__DIRECTIONS FOR THIS TASK__
Starting with the line with "Given: Open the New Mails bookmarks folder" and going on through the end of the records, write those lines out again with "New Mails" swapped for "Unread Mail" and everything else kept the same. Leave the pictures out of your answer.

******************************

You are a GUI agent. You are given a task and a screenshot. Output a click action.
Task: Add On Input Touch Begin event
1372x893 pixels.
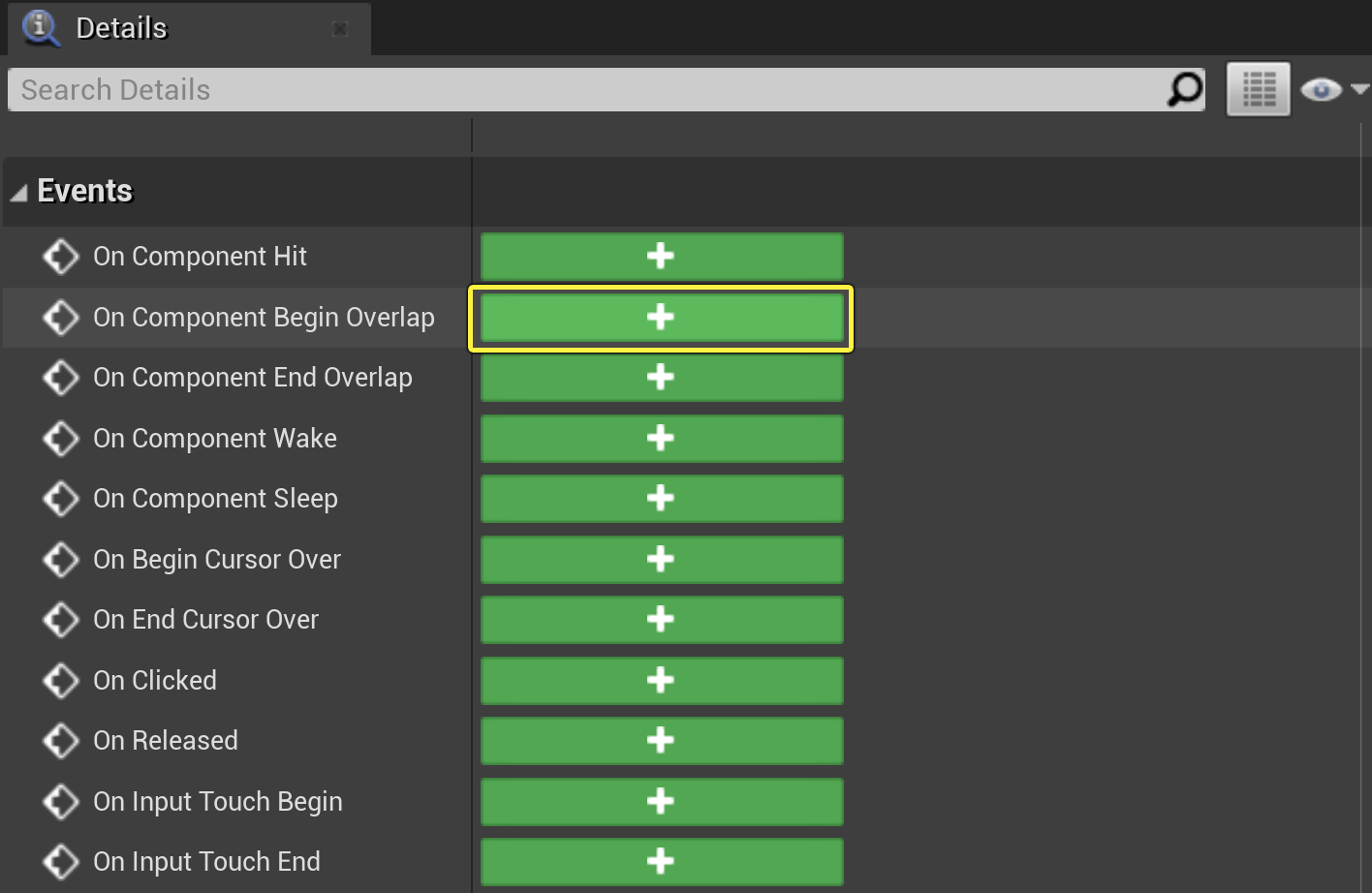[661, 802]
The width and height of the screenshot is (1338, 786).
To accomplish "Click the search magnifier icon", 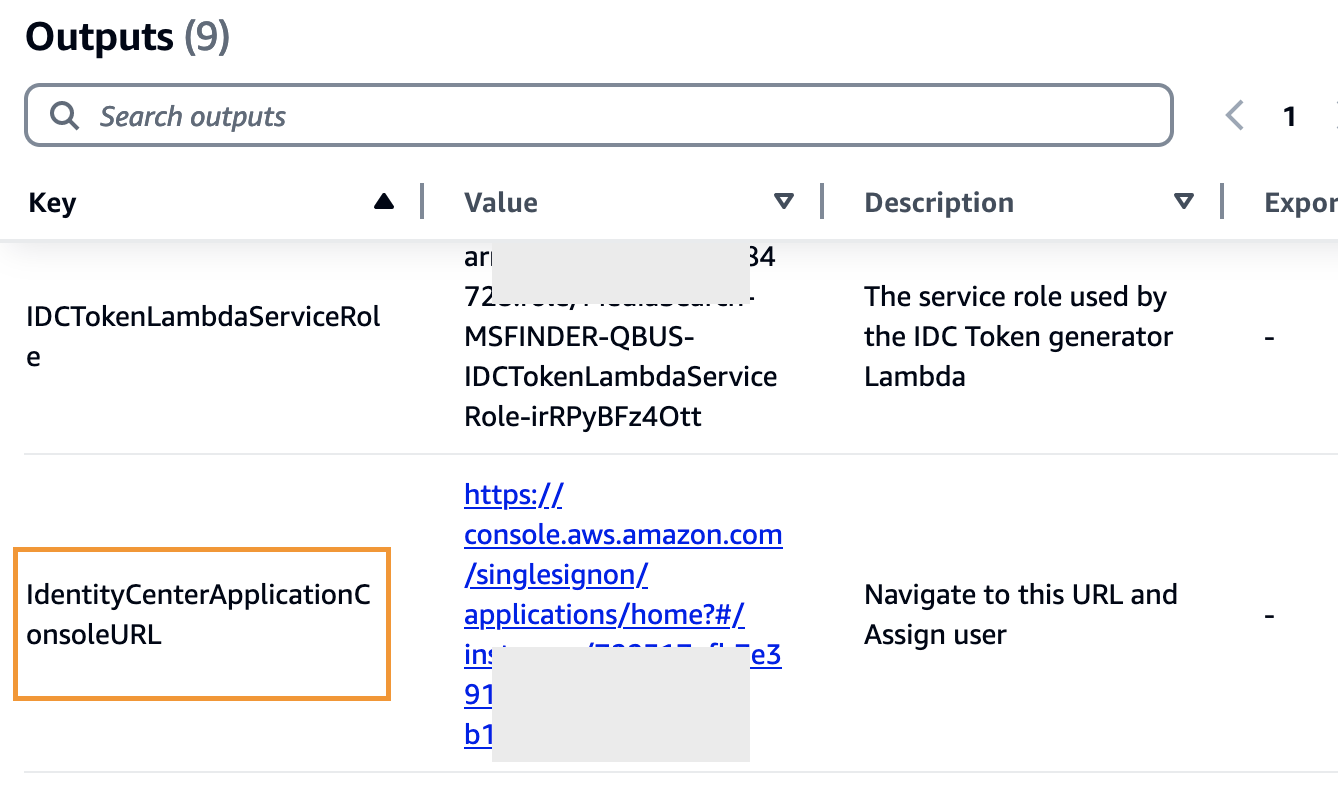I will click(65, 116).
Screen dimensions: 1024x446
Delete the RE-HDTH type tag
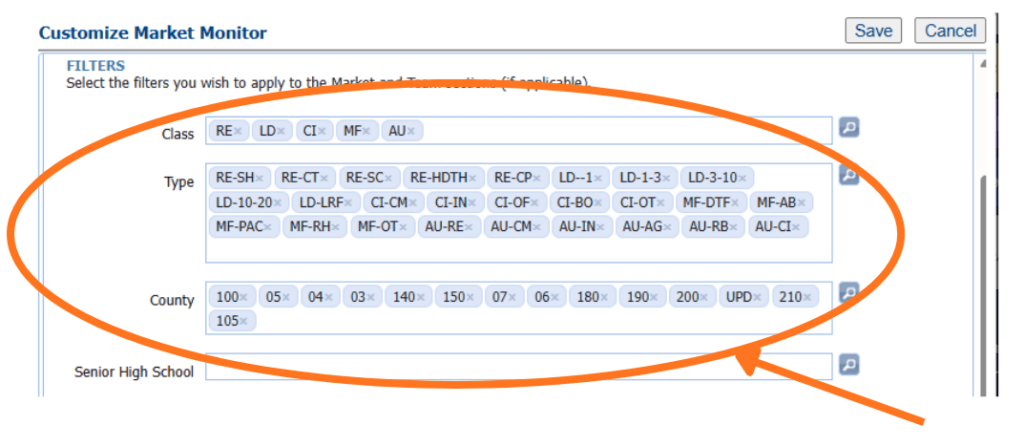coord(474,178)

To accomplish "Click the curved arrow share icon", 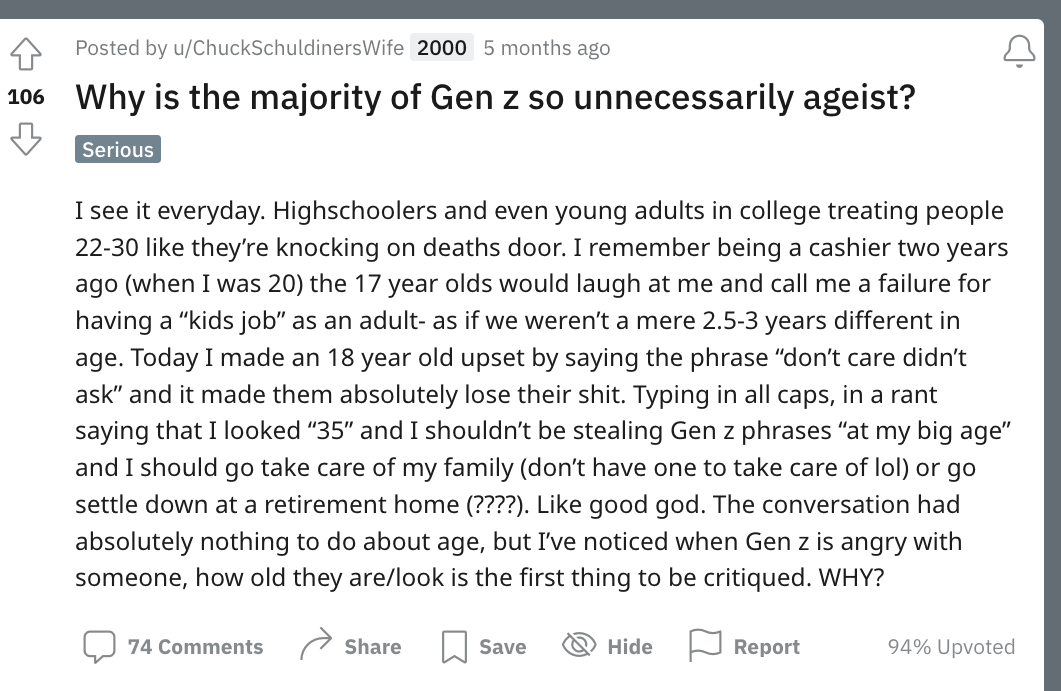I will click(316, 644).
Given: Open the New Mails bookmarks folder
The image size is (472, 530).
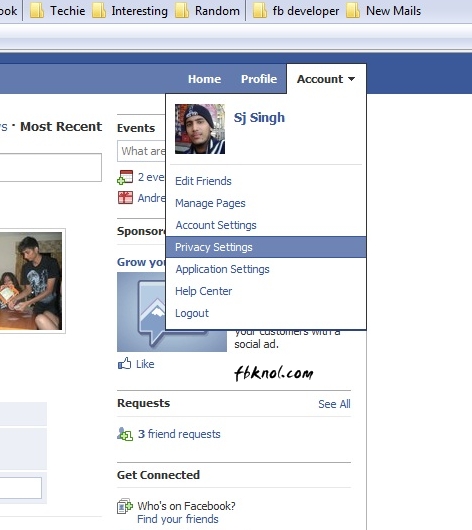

******************************

__ANSWER FOR THE TASK__
Given: Open the Unread Mail bookmarks folder
The image size is (472, 530).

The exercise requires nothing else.